> Try it
Give every entry below again, exactly as written, and skip the images.
** Opening Exercise materials block **
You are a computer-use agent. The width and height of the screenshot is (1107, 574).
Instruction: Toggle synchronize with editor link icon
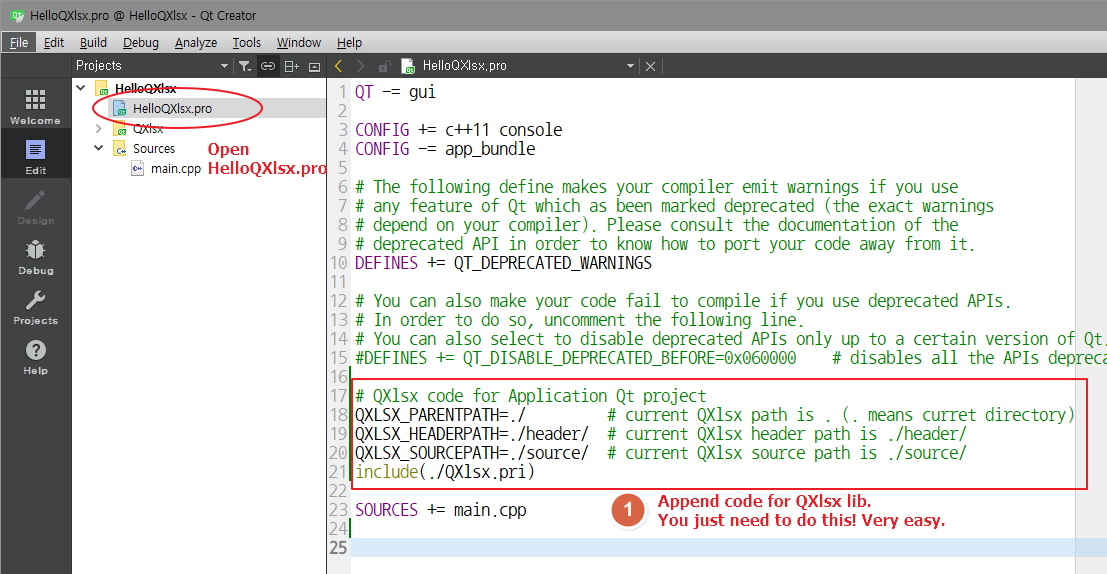coord(268,66)
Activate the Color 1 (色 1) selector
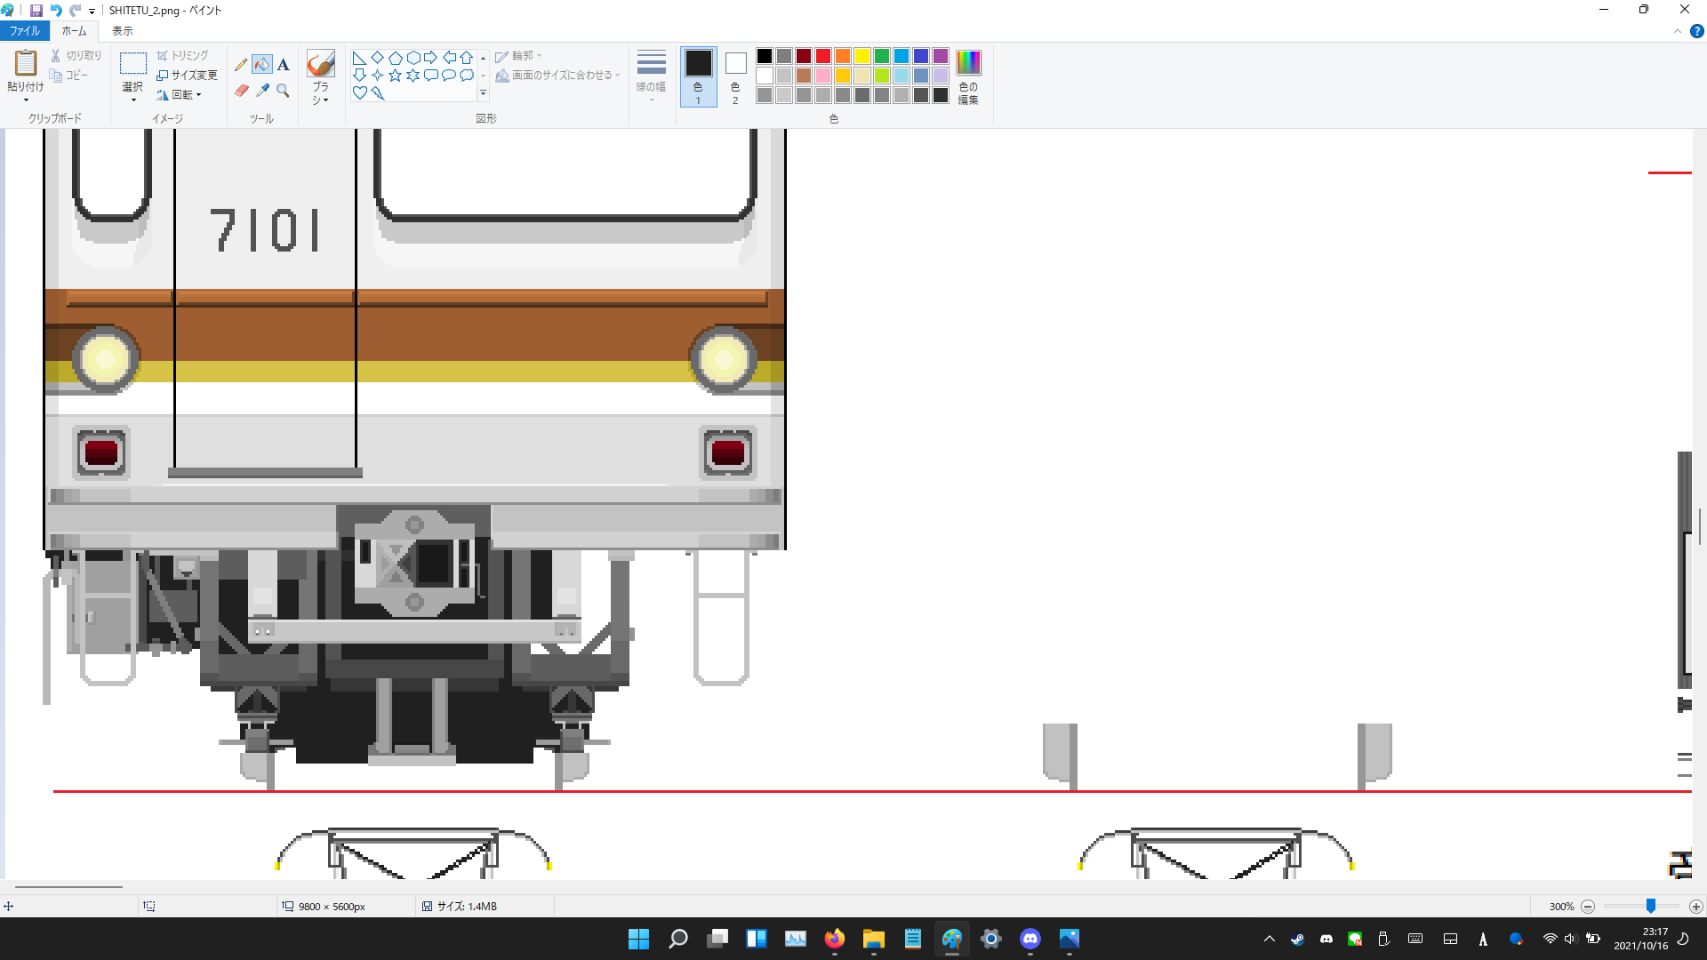The image size is (1707, 960). point(698,76)
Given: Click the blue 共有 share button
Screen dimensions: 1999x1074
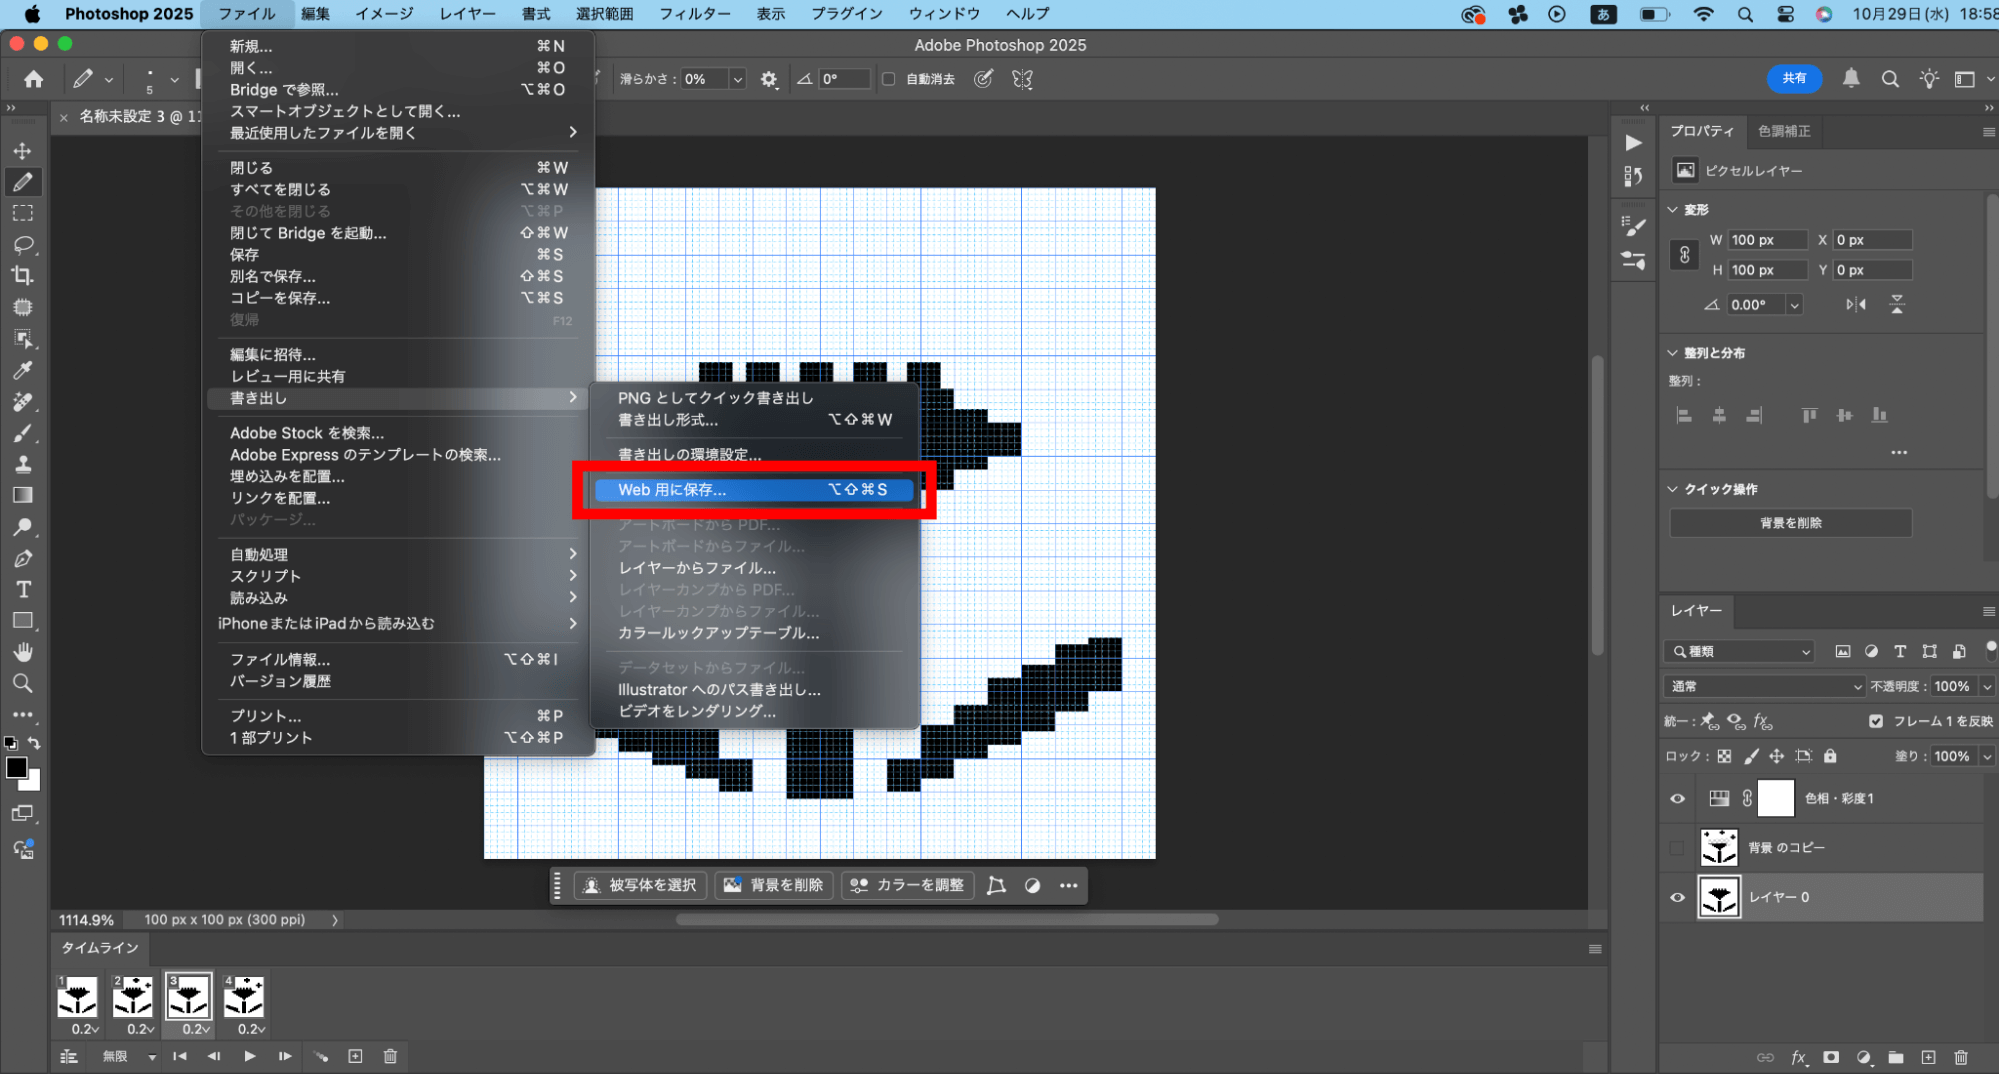Looking at the screenshot, I should pyautogui.click(x=1794, y=79).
** Closing Exercise materials block **
> Output for this task
You are a computer-use agent. The width and height of the screenshot is (1107, 574).
Instruction: Toggle synchronize with editor link icon
coord(268,66)
Activate the Color 1 (色 1) selector
The image size is (1707, 960). point(698,76)
Given: Click the blue 共有 share button
Screen dimensions: 1999x1074
Looking at the screenshot, I should pyautogui.click(x=1794, y=79).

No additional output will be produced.